Risk of developing heart failure much higher in rural areas vs. urban
Large NIH-supported study showed that rural-dwelling Black men are at greatest risk
Adults living in rural areas of the United States have a 19% higher risk of developing heart failure compared to their urban counterparts, and Black men living in rural areas have an especially higher risk — 34%, according to a large observational study supported by the National Institutes of Health.

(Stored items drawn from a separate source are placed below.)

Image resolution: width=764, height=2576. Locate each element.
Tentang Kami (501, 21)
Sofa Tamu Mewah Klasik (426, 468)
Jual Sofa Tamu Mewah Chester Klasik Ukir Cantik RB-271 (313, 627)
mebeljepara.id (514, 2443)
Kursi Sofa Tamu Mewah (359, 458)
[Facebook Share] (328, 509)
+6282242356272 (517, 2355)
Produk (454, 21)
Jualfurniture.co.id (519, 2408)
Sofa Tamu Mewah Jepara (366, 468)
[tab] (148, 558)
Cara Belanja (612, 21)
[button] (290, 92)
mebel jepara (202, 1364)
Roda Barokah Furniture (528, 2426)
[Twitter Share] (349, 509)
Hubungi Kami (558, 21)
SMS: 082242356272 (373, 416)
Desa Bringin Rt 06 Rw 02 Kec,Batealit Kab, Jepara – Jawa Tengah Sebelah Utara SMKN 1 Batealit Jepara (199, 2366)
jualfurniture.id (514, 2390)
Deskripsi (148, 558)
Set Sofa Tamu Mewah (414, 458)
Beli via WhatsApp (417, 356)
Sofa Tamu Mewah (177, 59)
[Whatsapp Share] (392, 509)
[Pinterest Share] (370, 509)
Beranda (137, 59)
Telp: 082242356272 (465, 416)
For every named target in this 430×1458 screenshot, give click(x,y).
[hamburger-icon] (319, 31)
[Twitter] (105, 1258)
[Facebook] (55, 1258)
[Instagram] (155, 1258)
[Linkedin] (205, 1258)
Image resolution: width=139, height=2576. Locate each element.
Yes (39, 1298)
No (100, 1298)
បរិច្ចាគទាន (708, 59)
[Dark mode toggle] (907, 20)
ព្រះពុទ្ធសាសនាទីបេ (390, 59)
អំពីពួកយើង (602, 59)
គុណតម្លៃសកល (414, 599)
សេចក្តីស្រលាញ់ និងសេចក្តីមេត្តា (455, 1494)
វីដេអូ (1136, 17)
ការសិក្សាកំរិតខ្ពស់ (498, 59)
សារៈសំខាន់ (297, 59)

The study, one of the first to look at the link between living in rural America and first-time cases of heart failure, underscores the importance of developing more customized approaches to heart failure prevention among rural residents, particularly Black men. The study was largely funded by the National Heart, Lung, and Blood Institute (NHLBI), part of NIH, and the findings, produced in collaboration with Vanderbilt University Medical Center, Nashville, Tennessee, publish today in JAMA Cardiology.
“We did not expect to find a difference of this magnitude in heart failure among rural communities compared to urban communities, especially among rural-dwelling Black men,” said Véronique L. Roger, M.D., M.P.H., the study’s corresponding author and a senior investigator with the Epidemiology and Community Health Branch in NHLBI’s Division of Intramural Research. “This study makes it clear that we need tools or interventions specifically designed to prevent heart failure in rural populations, particularly among Black men living in these areas.”
Study co-author Sarah Turecamo, a fourth-year medical student at New York University Grossman School of Medicine, New York City, and part of the NIH Medical Research Scholars Program, agreed. “It is much easier to prevent heart failure than to reduce its mortality once you have it,” Turecamo said.